Published September 15, 2017
www.zubeidamustafa.com
www.zubeidamustafa.com

NEARLY 60 years ago, an epic Partition novel was published in India. It became an instant hit. Jhutha Sach narrated poignantly the epochal events of the time. Its author, Yashpal, a communist revolutionary who had spent many years in British jails, also captured the disappointment of the masses at their failed expectations. They had been promised much more than what they received.

This powerful book, written in Hindi, received a second lease of life after 50 years. The author’s son Anand translated the book into English. This is not that Dawn, the English title, has certainly introduced Yashpal to a new generation of international readership. In this journey, involving the crossing of borders that Jhutha Sach has undertaken, lies the importance of translation of literature. It is increasing as the book trade goes global. Though in the world market only 4.5 per cent of the books sold are translated works, in different non-English speaking countries the ratio is significantly higher. Thus a third of the books published in France are translations from other languages. In the Netherlands, this ratio is 45pc.

Though translations have helped popularise authors, this genre is one of the most challenging but least appreciated. I spoke to Anand, who is a literary translator and is fluent in English and Hindi, about how he feels about his work. He shot to fame after the publication of his elegant translation of his father’s book in 2010. He lives in Montreal and has just finished translating Alice Munro’s Runaway into Hindi which is in the press now.

Anand says that his ultimate goal is “the comprehensibility of the final text”. In other words, a translation should be so natural that the reader should not feel that what he is reading is a product of the process of transmission from one language to another. “I try to get into the author’s mind,” he remarks.

Why do we not have more translations in Pakistan?

That can be tricky, he admits, because every language has its own syntax and rhythm, and to impose those of the source language on to the target language seldom works. Many translators may not agree with that. But no one would question Anand’s assertion that the translator must have equal mastery over the two languages involved. It also means that the translator must be familiar with the culture, geography and history of the place where the story is set. Anand has an advantage in this respect as he lives in Canada and visits India every winter.

Personally I feel that the translation is best when the translator identifies himself with the author. In the case of Jhutha Sach, Anand had a ringside view of the writing process. He was a teenager in the late 1950s when the book was being written. He says, “I saw it being written. I knew some of the people who shared their experiences of Partition with my father.”

The book was first serialised in a magazine and hundreds of letters poured in. Anand helped his father by responding to them. He felt close to the book and it became a part of his being.

But most important is Anand’s statement, “I agree with what my father writes about post-independence India failing to deliver the expected sort of egalitarian society that was promised during the freedom struggle.
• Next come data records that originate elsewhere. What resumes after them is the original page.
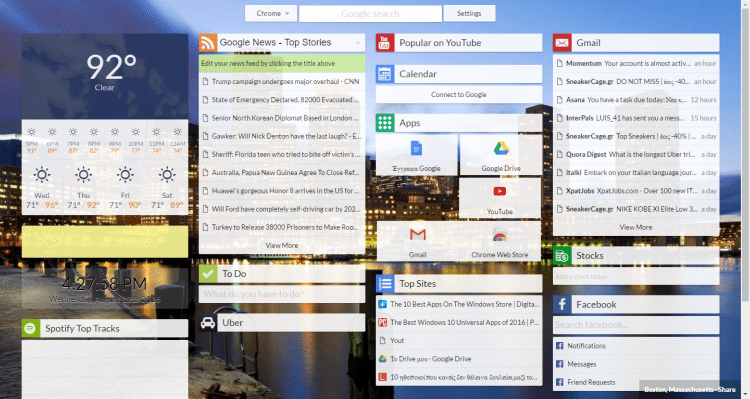Screen dimensions: 750x399
Task: Click the orange RSS feed icon
Action: [208, 43]
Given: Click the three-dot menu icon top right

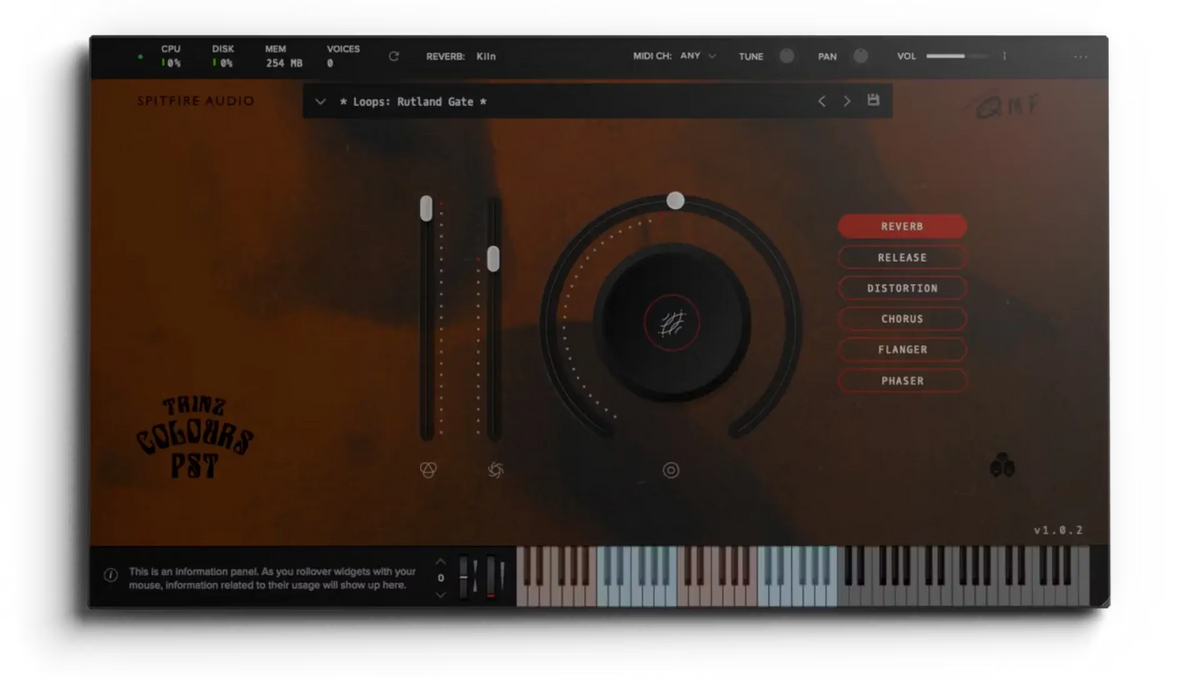Looking at the screenshot, I should tap(1080, 57).
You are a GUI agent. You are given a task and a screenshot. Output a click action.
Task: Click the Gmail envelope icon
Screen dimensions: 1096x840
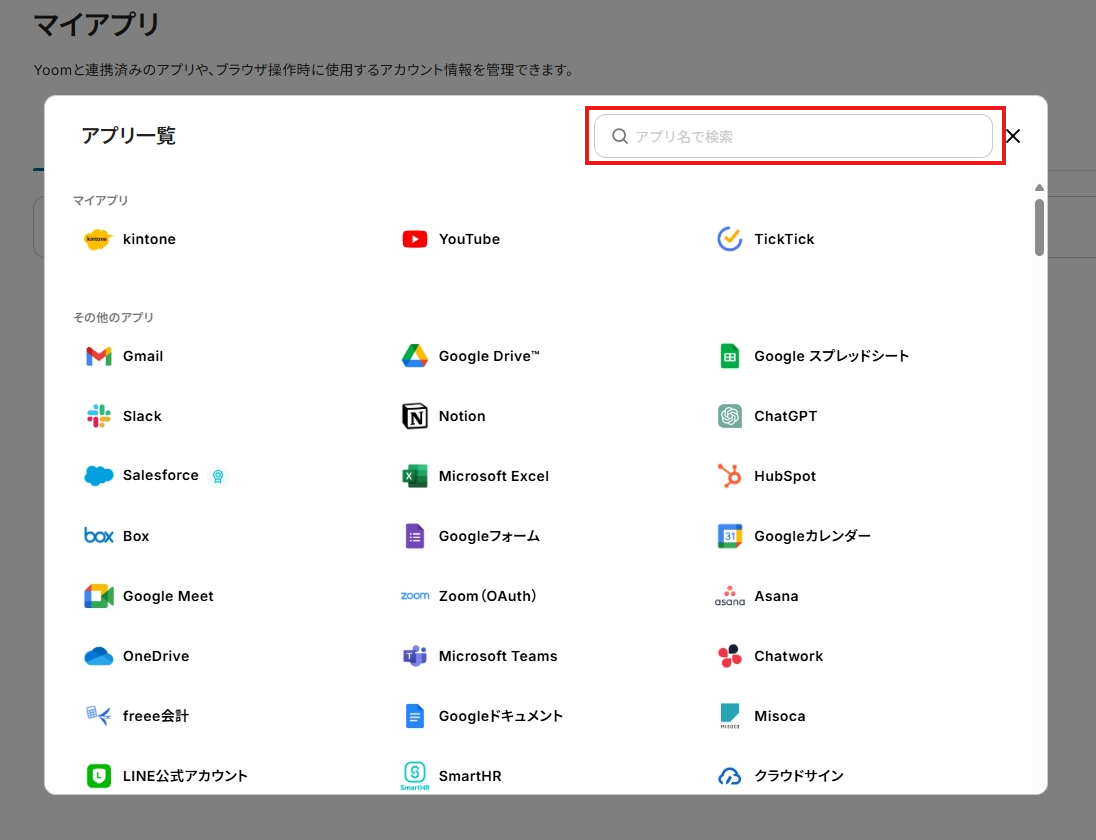tap(98, 356)
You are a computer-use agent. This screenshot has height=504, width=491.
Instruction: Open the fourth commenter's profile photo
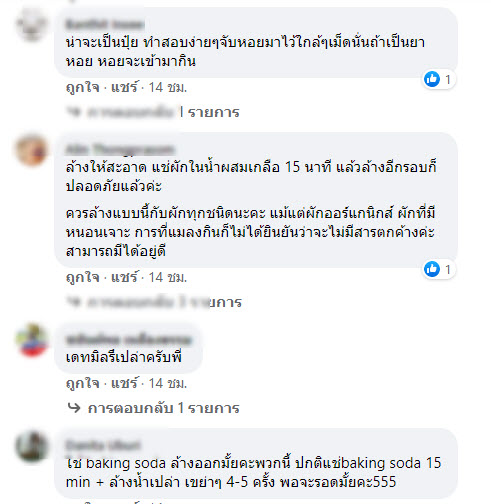coord(32,446)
The promises made about social and economic freedom, women’s rights and empowerment, were either sabotaged or inexcusably delayed by hidebound reactionaries.”

This is precisely what Yashpal captures in his book. When two minds think alike the result will inevitably be powerful.

This has left me wondering why we do not have more translations in Pakistan. We have a number of good translators, no doubt. Yet Ameena Saiyid, the MD of OUP, once told me that the translations they published do not sell. Is there such a chasm between the English-speaking elite classes and the non-English speaking masses? Conversely, are the Urdu readers rejecting English so conclusively that they do not want to read even the translated work of English writers? Or is it simply that the mindset and literary tastes of our society have diverged so sharply that there is no meeting of minds between them?

I have noticed this in the media of the two languages. Their worldviews are poles apart. Their social, cultural values do not meet at any point, nor do their literary tastes.

This alienation is a product of our social inequity. Language barriers have been erected to keep the poor beyond the pale. Or is it simply a case of our education system failing to inculcate the book-reading habit? If people don’t like to read books, translations will not sell either. Take Iran as an example. Iranians are avid readers and translations are also popular. Khaled Hosseini’s The Kite Runner has 16 different versions of Farsi translations available in Iran. They must be selling.